Lesson? Don’t be too smart with your type annotations, and don’t rely on the latest features of Python, if you are maintaining a library that is supposed to be used by a wide audience. In SimSIMD, for now, we assume the used Python version is 3.11 or similar, and configure the type annotations accordingly. No type statements for now.

With the design principles out of the way, let’s talk performance.

How Most Native Packages Handle Arguments

`PyArg_ParseTuple` and `PyArg_ParseTupleAndKeywords`

Python is a dynamic language, and the CPython objects are designed to be as flexible as possible. This flexibility comes at a cost, and the price is the performance.

Most property lookups in CPython (1) are dictionary traversals, expensive string comparisons, and memory allocations.
Most precompiled native (C/C++) extensions rely on high-level wrapper libraries like PyBind11 to handle argument parsing, which is even slower.

Leaving (2.) out of the picture and just focusing on the recommended way of doing things, we open the CPython documentation page to see this:

The first three of these functions described, PyArg_ParseTuple(), PyArg_ParseTupleAndKeywords(), and PyArg_Parse(), all use format strings which are used to tell the function about the expected arguments. The format strings use the same syntax for each of these functions.

Using them in a C native extension isn’t that hard.
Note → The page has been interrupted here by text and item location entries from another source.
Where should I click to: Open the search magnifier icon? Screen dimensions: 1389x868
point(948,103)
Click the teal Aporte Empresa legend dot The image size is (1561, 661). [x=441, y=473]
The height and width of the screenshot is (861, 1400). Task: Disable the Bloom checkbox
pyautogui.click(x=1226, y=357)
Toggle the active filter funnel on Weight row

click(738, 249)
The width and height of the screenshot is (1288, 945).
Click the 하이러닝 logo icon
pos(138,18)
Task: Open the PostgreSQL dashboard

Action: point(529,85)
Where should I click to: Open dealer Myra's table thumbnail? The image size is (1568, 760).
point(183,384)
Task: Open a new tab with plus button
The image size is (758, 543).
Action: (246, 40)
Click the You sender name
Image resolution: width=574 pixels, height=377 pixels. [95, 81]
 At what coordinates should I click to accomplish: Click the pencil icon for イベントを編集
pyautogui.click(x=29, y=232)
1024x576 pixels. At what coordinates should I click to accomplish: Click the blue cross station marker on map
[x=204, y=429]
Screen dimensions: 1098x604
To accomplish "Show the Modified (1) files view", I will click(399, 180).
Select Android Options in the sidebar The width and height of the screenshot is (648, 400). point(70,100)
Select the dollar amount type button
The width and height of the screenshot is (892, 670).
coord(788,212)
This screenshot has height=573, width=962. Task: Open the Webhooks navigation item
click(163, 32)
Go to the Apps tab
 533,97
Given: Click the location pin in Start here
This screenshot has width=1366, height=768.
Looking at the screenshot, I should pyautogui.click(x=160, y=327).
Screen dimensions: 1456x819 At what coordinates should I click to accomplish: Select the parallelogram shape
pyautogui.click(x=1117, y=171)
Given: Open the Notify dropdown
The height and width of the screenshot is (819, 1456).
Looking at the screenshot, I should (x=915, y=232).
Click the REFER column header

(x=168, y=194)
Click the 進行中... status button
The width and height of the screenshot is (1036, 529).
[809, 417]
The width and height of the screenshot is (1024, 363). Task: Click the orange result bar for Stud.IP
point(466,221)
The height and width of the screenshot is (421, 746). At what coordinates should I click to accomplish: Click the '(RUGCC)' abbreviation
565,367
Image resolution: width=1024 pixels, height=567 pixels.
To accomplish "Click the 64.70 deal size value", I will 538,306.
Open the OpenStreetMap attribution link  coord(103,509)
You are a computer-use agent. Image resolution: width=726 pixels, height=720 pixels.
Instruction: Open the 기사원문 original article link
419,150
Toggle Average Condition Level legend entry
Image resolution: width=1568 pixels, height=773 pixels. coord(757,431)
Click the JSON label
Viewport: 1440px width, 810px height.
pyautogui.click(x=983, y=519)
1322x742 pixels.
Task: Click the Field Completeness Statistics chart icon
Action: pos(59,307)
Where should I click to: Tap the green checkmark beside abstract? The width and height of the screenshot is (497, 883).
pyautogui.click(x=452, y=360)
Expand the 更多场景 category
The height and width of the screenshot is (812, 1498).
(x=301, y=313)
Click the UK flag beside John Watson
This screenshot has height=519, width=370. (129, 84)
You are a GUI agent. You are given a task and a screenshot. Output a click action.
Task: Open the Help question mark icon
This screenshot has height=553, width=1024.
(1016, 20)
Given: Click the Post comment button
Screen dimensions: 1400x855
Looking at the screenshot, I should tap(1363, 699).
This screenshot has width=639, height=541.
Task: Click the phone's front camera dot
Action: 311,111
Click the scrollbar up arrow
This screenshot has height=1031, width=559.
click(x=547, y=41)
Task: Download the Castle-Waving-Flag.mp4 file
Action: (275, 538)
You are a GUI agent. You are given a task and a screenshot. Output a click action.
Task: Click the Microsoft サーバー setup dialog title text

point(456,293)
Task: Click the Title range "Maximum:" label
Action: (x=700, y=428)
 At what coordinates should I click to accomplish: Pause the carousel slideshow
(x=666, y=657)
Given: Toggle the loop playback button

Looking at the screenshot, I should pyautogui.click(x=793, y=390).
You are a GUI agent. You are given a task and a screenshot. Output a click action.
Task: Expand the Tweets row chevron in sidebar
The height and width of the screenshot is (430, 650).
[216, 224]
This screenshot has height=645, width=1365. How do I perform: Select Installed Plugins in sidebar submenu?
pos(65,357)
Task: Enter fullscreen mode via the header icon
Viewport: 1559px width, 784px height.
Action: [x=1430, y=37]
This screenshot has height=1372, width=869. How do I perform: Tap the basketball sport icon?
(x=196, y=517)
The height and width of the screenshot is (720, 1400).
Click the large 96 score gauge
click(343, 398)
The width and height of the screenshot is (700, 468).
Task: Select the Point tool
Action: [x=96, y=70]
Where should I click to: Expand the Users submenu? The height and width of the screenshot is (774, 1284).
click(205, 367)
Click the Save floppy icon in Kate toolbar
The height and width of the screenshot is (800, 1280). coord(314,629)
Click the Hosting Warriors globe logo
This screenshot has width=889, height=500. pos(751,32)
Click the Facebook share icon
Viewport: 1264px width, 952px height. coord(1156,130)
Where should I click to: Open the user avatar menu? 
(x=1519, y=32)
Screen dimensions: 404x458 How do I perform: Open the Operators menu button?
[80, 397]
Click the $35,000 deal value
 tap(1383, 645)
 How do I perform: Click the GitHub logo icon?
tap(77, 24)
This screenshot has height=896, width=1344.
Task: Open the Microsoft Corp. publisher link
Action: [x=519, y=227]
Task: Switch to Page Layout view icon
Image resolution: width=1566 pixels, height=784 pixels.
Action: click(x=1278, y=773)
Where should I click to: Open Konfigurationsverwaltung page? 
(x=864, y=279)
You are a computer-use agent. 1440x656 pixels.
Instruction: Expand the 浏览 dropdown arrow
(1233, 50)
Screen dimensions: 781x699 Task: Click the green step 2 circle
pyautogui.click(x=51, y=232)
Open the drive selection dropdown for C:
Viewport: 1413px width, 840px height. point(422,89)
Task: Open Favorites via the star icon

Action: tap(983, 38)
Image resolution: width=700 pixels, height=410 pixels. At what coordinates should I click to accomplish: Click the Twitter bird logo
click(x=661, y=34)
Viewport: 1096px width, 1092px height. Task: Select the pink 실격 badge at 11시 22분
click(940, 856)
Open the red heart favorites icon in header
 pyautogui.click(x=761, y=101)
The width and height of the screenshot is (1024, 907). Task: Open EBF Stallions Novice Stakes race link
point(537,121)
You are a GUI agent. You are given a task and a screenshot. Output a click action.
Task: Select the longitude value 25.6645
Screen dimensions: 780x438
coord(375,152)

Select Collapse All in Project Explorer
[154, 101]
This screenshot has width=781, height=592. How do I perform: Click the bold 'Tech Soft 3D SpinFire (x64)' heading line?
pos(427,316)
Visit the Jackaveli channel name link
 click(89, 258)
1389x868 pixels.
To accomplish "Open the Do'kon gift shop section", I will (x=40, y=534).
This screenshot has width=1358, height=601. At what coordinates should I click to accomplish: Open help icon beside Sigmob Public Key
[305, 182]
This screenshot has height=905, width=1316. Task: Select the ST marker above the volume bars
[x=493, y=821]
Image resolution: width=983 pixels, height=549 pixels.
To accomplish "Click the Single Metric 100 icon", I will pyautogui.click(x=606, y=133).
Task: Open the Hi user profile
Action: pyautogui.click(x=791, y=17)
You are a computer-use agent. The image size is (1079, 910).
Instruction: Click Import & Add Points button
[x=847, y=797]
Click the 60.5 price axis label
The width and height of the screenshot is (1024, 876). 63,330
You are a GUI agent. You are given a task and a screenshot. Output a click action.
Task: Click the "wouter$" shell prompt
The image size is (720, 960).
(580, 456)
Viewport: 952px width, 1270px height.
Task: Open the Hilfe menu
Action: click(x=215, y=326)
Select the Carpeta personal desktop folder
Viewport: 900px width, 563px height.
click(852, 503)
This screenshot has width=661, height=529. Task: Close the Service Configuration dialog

One needs to lookup format specifiers, to learn that O is for arbitrary objects, s is for strings, and K is for unsigned long long integers:

 1
 2
 3
 4
 5
 6
 7
 8
 9
10
11
12
static PyObject* api_cdist(PyObject* self, PyObject* args, PyObject* kwargs) {
    PyObject* input_tensor_a = NULL;    // Required object, positional-only
    PyObject* input_tensor_b = NULL;    // Required object, positional-only
    char const* metric_str = NULL;      // Optional string, positional or keyword
    unsigned long long threads = 1;     // Optional integer, keyword-only
    char const* dtype_str = NULL;       // Optional string, keyword-only
    char const* out_dtype_str = NULL;   // Optional string, keyword-only

    static char* kwlist[] = {"input_tensor_a", "input_tensor_b", "metric", "threads", "dtype", "out_dtype", NULL};
    if (!PyArg_ParseTupleAndKeywords(args, kwargs, "OO|s$Kss", kwlist, &input_tensor_a, &input_tensor_b, &metric_str,
                                     &threads, &dtype_str, &out_dtype_str))
        return NULL;

Then, we recompile SimSIMD and run the following simple script:

 1
 2
 3
 4
 5
 6
 7
 8
 9
10
11
12
13
14
15
import numpy as np
from simsimd import cdist

a = np.random.randn(16).astype("float16")
b = np.random.randn(16).astype("float16")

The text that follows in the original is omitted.